Dimensions: height 295 mm, width 230 mm, thickness 55 mm, width 450 mm
Copyright: Rijks Museum: Open Domain
Editor: So, here we have a photograph album from the Van Braam family, created sometime between 1865 and 1875. It contains ninety-two photographs from both the Netherlands and the Dutch East Indies. It’s got a very tactile quality, doesn’t it? Almost feels like a secret journal, and I find the decorative floral pattern both pretty and somewhat concealing. What echoes do you hear when you look at it? Curator: The decorative elements resonate with a desire to impose order on the ephemeral nature of memory itself. Think of the shield-like clasp – what does it protect? Images, yes, but also a constructed identity. The floral patterns speak to life, growth, and maybe even nostalgia for an idealized homeland while in the colonies. Consider also the very act of assembling this album. What stories were consciously included or excluded, and what might that reveal? Editor: That's fascinating.
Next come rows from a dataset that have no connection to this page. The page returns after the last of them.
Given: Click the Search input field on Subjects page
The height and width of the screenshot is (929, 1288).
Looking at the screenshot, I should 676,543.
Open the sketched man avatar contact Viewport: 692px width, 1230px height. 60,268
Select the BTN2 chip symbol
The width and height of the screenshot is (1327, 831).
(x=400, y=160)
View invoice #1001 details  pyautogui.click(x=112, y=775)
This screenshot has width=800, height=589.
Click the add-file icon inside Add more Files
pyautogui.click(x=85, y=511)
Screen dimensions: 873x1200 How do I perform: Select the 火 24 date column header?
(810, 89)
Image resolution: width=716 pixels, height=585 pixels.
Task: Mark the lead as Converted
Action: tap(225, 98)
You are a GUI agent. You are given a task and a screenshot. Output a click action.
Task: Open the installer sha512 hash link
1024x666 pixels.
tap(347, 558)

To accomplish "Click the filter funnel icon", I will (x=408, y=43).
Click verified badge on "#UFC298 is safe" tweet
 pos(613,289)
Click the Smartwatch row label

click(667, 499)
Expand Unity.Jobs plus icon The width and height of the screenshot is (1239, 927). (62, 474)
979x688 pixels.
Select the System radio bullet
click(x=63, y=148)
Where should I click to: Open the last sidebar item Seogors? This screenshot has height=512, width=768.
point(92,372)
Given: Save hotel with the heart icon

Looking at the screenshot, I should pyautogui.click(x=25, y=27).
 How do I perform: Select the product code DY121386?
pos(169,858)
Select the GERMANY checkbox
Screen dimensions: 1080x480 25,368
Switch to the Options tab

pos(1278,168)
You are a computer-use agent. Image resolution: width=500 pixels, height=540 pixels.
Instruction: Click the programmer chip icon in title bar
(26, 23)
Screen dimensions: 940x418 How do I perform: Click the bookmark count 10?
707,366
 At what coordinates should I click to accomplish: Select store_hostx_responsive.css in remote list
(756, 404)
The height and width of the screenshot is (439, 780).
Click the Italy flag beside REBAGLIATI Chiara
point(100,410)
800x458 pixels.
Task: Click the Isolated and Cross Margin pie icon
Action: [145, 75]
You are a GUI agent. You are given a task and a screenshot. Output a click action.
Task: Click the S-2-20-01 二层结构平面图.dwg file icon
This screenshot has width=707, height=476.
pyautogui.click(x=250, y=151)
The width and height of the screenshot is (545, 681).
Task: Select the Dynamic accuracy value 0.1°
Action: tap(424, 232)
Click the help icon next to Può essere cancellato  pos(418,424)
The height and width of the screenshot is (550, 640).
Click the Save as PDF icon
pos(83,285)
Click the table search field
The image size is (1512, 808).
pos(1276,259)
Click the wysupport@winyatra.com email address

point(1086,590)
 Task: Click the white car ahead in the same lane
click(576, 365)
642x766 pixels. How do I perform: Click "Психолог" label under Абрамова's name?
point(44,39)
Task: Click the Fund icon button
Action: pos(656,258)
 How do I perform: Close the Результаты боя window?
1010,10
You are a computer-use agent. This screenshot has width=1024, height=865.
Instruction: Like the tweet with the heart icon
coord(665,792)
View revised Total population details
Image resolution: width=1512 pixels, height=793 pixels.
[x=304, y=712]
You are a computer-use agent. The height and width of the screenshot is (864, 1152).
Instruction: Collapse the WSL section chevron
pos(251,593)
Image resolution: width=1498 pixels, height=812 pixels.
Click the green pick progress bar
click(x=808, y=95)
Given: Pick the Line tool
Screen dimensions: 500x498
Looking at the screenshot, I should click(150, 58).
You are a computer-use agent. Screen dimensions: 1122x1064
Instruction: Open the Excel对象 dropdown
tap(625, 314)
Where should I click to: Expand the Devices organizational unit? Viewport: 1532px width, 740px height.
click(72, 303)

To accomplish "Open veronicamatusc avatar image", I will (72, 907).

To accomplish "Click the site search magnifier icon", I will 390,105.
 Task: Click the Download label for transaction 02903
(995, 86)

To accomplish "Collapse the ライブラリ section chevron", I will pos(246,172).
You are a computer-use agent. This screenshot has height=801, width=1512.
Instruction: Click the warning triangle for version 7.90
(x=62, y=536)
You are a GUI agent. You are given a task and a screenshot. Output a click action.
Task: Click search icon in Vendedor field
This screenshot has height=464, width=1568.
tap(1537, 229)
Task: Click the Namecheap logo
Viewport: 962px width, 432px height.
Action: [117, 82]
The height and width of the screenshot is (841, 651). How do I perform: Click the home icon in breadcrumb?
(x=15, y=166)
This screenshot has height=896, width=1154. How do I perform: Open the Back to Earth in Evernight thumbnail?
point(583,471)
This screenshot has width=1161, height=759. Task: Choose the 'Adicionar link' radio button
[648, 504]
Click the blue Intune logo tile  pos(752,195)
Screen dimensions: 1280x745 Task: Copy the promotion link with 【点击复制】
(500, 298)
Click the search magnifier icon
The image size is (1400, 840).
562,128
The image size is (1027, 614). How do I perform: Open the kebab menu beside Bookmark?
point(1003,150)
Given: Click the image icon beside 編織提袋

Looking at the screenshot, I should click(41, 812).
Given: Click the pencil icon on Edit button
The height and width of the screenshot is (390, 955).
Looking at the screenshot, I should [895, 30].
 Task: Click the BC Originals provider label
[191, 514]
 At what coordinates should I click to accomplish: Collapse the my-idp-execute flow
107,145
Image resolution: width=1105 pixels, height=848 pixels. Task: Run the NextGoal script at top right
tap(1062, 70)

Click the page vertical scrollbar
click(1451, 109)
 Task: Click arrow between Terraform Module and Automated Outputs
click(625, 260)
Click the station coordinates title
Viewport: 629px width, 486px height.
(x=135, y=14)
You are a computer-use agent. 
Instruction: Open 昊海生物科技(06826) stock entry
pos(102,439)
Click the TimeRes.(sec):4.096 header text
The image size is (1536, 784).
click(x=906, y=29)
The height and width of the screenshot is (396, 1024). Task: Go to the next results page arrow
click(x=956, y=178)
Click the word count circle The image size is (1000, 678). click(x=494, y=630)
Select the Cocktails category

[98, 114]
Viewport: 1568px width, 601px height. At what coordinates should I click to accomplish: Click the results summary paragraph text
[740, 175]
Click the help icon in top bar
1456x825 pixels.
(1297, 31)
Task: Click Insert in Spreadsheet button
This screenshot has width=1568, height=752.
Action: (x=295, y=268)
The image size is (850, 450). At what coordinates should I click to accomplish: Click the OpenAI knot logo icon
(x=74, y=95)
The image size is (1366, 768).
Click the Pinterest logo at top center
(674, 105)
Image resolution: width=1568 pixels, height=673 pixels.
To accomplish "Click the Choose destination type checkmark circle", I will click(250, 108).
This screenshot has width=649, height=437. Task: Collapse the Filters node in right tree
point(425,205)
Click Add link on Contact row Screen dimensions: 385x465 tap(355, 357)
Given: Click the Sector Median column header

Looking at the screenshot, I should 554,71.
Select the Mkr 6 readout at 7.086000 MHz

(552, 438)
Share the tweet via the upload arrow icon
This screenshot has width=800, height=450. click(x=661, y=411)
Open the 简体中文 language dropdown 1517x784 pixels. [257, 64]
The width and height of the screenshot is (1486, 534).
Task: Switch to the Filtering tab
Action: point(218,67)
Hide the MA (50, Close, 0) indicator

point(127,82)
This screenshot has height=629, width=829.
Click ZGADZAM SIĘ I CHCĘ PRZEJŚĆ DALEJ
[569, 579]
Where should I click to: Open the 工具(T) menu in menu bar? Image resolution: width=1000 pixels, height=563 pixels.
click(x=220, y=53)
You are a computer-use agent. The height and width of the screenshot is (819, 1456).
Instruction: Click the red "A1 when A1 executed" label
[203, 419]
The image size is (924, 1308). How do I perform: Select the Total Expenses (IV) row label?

The idea of a curated memory, very intentionally constructed and perhaps even… performative? It makes me wonder what this family wanted to project. Curator: Exactly. The albumen prints, carefully mounted, presented to posterity. But beyond that, how might this album have been used? Was it shared, hidden, altered over time? What did those acts communicate? Family albums act as symbolic, material memory devices for individuals. Editor: So, more than just snapshots, they were actually building something, a lasting idea of themselves and their place in the world. Thanks! Curator: And isn't that what all enduring images ultimately attempt? Thanks.